■ **AIM OF THE TASK**:
Look below for the line containing "The image size". Write out that line and the rest through the last one, exactly as they appear, but without pictures.

Start of DATA FOR ANALYSIS

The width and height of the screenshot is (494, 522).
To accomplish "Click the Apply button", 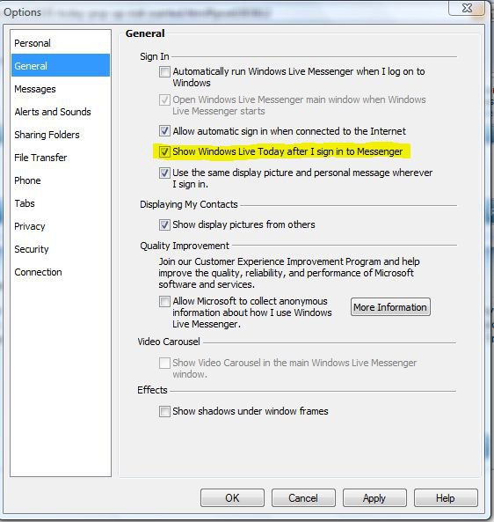I will point(374,498).
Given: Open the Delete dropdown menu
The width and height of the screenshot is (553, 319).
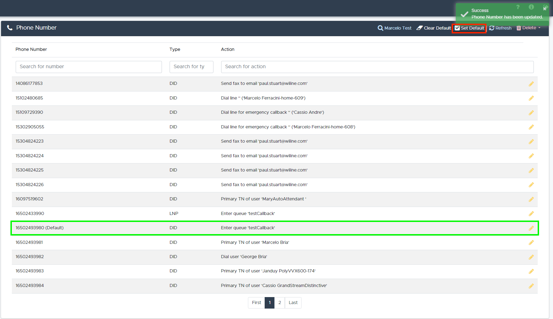Looking at the screenshot, I should pos(529,28).
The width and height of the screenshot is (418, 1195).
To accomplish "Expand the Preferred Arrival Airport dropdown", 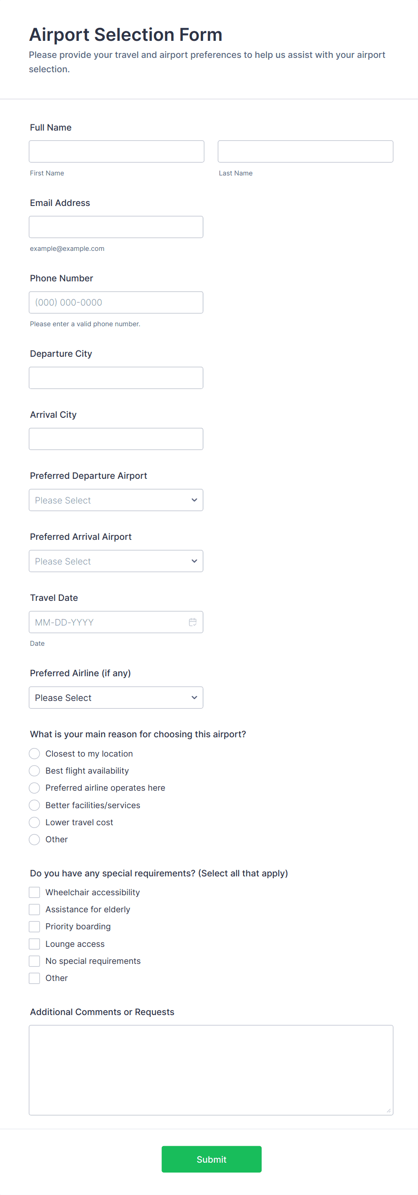I will pos(116,561).
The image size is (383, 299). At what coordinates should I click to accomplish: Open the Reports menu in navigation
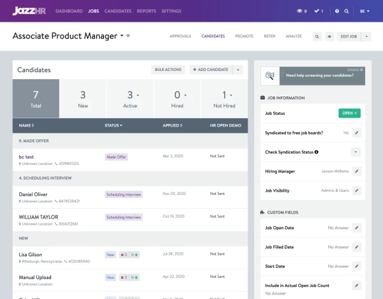(x=146, y=12)
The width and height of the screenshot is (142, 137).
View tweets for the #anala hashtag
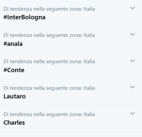click(x=13, y=44)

End of DATA FOR ANALYSIS

■ **EXERCISE ANSWER**:
The image size is (383, 299). At what coordinates should I click to accomplish: Open the Reports menu in navigation
(x=146, y=12)
The width and height of the screenshot is (142, 137).
View tweets for the #anala hashtag
click(x=13, y=44)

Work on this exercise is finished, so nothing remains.